# Your instructions
Print nothing but the lines below starting at the line that holds "Task: Collapse the head tag fold marker" and ending at the line that holds "Like the tweet with the heart icon", including both, each exactly as written.

# Data extract
=-=-=-=-=
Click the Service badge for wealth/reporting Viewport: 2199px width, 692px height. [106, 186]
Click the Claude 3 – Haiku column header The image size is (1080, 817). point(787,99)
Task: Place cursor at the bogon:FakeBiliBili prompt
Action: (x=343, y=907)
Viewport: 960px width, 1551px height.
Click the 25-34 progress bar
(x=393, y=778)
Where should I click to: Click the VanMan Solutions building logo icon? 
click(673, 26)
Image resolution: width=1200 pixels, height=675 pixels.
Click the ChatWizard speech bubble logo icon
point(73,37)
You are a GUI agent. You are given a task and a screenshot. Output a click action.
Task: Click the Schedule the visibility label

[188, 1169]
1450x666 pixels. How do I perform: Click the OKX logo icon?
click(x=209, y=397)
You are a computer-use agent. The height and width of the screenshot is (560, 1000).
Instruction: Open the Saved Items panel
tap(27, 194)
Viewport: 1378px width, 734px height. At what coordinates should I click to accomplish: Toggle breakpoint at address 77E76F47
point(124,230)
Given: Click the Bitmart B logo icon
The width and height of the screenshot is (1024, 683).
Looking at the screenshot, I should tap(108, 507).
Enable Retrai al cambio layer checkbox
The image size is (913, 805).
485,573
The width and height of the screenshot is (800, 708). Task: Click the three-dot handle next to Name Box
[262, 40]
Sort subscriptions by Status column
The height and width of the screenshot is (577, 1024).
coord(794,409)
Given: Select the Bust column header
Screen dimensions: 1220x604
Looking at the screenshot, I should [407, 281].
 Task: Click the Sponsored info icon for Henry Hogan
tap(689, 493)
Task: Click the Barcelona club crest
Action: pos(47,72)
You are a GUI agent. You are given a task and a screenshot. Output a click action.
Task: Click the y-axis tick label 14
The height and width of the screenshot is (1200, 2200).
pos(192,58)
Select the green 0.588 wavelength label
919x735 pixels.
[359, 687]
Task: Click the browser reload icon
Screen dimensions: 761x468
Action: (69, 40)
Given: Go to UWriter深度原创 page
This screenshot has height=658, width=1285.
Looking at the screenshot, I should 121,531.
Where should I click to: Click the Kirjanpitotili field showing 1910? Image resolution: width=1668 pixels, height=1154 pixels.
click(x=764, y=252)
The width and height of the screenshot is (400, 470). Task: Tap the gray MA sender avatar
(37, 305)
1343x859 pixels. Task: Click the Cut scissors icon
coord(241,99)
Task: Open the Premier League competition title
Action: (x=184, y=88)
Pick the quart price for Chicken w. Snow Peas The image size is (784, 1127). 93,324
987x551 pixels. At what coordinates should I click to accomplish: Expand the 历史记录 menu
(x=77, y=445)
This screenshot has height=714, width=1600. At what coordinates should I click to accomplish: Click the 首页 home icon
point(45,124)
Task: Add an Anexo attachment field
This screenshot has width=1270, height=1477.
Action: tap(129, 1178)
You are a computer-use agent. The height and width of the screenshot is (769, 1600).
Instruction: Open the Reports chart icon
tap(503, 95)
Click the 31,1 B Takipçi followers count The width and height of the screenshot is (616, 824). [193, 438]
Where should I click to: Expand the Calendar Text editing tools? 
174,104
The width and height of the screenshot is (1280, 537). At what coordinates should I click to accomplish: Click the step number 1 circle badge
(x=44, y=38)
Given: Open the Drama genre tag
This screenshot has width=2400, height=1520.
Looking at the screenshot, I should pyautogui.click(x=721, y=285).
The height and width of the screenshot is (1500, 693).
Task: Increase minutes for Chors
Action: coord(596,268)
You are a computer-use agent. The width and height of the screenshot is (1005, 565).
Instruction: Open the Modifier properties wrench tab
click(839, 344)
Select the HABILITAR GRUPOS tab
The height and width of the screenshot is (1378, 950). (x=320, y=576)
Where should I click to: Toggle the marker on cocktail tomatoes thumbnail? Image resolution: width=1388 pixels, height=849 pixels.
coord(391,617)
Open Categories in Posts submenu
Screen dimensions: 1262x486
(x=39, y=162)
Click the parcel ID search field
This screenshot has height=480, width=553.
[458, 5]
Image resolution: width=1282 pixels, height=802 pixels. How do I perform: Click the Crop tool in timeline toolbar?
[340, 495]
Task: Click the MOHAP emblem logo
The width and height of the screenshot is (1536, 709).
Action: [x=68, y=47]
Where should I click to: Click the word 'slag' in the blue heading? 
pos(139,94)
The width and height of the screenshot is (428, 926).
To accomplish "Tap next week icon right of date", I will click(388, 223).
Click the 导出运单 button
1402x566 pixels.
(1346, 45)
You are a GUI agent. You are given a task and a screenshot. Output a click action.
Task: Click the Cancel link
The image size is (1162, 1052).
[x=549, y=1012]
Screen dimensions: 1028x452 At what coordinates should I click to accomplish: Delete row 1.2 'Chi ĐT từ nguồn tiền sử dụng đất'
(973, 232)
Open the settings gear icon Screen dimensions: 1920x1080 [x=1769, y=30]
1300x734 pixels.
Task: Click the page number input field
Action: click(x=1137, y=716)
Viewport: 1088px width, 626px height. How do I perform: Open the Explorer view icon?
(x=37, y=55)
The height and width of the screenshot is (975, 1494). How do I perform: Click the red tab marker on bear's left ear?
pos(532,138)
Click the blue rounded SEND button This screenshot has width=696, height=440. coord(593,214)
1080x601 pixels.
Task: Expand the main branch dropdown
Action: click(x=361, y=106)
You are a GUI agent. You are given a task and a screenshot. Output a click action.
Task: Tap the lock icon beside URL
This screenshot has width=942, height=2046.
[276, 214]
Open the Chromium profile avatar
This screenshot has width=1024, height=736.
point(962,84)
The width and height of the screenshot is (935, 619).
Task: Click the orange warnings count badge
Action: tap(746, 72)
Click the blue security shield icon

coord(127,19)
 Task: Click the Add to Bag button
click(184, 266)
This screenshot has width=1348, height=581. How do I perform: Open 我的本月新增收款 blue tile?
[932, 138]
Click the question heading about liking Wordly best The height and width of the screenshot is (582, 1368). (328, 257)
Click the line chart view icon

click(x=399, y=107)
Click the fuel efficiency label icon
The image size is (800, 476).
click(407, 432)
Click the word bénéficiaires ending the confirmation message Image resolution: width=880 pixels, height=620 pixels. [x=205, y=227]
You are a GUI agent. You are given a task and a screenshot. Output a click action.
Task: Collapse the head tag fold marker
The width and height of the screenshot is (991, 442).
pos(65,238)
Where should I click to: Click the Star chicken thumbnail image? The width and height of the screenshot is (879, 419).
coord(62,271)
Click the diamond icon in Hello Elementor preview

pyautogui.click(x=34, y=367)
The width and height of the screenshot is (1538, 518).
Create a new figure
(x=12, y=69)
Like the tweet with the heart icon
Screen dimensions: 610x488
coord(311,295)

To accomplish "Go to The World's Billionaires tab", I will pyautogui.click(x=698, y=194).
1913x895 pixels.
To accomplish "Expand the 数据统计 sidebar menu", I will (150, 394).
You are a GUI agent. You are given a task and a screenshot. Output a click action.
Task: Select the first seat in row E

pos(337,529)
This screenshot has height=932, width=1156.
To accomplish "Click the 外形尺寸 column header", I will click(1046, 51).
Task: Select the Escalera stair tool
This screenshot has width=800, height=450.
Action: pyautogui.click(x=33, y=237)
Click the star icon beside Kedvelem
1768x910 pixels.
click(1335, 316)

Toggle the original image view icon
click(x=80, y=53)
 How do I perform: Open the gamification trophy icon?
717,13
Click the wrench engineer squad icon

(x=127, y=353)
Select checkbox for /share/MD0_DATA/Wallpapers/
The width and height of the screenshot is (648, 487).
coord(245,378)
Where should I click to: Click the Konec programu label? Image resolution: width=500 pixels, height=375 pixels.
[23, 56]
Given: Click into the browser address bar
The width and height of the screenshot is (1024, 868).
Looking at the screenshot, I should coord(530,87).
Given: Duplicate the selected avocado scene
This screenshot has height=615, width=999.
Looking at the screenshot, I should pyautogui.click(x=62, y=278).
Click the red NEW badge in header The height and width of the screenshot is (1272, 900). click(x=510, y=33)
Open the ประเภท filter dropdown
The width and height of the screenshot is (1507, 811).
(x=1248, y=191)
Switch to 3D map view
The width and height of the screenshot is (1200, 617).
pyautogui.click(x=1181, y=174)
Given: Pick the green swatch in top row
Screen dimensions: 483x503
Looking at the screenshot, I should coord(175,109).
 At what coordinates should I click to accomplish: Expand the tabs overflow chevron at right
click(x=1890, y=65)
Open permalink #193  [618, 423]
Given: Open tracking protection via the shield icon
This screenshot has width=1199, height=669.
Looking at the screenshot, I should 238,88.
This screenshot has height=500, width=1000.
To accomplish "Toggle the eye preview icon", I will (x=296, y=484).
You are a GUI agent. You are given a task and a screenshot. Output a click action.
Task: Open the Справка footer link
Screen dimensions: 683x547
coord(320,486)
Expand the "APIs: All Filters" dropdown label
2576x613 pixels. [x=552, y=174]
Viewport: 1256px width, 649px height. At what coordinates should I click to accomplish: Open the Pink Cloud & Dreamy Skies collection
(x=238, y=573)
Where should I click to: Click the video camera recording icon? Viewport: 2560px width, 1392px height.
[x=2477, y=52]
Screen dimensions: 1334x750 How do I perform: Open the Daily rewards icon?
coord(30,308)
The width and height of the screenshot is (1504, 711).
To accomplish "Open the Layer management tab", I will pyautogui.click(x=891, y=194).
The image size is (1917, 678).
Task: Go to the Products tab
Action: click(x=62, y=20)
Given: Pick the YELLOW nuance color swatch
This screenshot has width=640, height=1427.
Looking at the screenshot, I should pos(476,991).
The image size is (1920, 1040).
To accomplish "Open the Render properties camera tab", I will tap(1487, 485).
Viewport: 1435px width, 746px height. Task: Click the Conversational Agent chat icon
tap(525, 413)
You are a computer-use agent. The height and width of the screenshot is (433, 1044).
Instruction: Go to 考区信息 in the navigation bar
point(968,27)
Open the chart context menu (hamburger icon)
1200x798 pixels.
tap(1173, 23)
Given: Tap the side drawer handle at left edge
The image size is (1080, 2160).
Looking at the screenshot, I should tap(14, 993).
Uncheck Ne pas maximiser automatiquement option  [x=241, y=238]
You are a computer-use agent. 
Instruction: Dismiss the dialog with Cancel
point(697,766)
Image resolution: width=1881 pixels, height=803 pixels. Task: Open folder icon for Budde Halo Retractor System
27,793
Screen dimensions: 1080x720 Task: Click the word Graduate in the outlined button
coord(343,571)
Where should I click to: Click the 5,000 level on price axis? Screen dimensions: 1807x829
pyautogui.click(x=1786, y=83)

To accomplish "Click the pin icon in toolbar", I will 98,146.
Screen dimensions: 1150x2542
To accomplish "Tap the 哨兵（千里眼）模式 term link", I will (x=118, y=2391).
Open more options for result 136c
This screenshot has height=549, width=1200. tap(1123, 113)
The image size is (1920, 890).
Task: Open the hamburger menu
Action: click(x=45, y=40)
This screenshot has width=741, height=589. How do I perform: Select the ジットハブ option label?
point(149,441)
=-=-=-=-=
# Output
Task: Collapse the head tag fold marker
The width and height of the screenshot is (991, 442).
pos(65,238)
Where should I click to: Click the Star chicken thumbnail image? The width and height of the screenshot is (879, 419).
coord(62,271)
Click the diamond icon in Hello Elementor preview

pyautogui.click(x=34, y=367)
The width and height of the screenshot is (1538, 518).
Create a new figure
(x=12, y=69)
Like the tweet with the heart icon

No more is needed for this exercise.